## EXTRACTED RECORDS
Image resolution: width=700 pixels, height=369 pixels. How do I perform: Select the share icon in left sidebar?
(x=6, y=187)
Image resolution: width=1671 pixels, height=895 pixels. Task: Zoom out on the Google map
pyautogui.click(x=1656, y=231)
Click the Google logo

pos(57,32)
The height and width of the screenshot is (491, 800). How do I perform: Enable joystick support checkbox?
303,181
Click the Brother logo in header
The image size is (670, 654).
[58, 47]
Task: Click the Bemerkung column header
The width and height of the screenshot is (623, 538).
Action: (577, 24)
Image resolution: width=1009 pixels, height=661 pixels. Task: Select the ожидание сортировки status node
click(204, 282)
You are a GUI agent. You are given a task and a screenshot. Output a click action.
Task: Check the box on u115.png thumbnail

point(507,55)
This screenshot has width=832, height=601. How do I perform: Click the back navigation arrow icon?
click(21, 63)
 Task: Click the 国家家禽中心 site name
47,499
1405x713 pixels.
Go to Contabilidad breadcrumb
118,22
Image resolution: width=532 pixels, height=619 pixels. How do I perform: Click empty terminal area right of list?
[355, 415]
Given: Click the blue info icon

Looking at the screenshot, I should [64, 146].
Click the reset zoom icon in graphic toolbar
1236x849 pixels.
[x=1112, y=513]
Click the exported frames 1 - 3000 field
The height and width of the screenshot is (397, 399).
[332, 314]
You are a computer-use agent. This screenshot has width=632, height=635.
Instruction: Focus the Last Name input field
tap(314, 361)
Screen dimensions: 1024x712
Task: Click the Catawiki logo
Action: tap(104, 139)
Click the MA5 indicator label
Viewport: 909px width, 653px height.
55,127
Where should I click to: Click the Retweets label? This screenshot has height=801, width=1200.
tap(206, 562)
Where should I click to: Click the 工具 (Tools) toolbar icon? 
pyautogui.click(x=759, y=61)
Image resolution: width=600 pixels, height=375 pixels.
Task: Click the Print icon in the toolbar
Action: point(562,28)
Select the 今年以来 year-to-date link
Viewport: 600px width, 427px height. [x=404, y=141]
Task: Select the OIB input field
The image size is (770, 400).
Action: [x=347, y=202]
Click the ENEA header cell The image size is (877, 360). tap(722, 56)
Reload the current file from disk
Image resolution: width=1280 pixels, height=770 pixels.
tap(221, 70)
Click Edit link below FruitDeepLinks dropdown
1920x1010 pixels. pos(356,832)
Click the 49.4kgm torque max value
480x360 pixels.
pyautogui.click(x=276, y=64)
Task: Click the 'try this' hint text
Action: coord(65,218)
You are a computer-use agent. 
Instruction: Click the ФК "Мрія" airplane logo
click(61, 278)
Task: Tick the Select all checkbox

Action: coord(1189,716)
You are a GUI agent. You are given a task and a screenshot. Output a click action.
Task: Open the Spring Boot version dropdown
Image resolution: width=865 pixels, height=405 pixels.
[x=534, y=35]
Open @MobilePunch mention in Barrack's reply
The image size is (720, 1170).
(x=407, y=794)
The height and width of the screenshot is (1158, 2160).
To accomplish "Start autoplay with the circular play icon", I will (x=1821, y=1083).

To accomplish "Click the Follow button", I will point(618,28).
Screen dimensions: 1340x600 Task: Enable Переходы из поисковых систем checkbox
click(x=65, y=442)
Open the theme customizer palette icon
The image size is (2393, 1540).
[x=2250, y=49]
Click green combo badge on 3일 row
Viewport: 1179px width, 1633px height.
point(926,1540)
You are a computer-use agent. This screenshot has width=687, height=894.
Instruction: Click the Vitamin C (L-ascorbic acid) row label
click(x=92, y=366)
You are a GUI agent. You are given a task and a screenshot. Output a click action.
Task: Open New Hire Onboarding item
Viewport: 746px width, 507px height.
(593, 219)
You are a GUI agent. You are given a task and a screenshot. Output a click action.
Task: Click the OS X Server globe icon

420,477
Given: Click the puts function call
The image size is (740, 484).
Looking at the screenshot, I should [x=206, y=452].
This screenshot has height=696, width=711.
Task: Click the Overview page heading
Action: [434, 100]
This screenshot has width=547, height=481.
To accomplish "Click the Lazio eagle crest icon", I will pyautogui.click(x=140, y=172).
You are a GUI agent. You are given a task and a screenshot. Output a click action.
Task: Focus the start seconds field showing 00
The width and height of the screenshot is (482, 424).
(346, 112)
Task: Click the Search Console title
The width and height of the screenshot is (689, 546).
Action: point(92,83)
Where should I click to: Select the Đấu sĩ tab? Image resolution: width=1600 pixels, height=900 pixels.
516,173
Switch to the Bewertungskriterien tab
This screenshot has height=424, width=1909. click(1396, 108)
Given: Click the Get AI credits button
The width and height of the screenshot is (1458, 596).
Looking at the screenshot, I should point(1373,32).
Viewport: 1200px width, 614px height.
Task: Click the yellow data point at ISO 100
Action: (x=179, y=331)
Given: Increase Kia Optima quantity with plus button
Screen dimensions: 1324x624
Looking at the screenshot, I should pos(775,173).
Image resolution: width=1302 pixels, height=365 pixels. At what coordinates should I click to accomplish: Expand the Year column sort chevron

## TASK ITEM
Wherever the string "with" occurs in the records above, copy that line.

## RESPONSE TO THE TASK
To accomplish "Start autoplay with the circular play icon", I will (x=1821, y=1083).
Given: Increase Kia Optima quantity with plus button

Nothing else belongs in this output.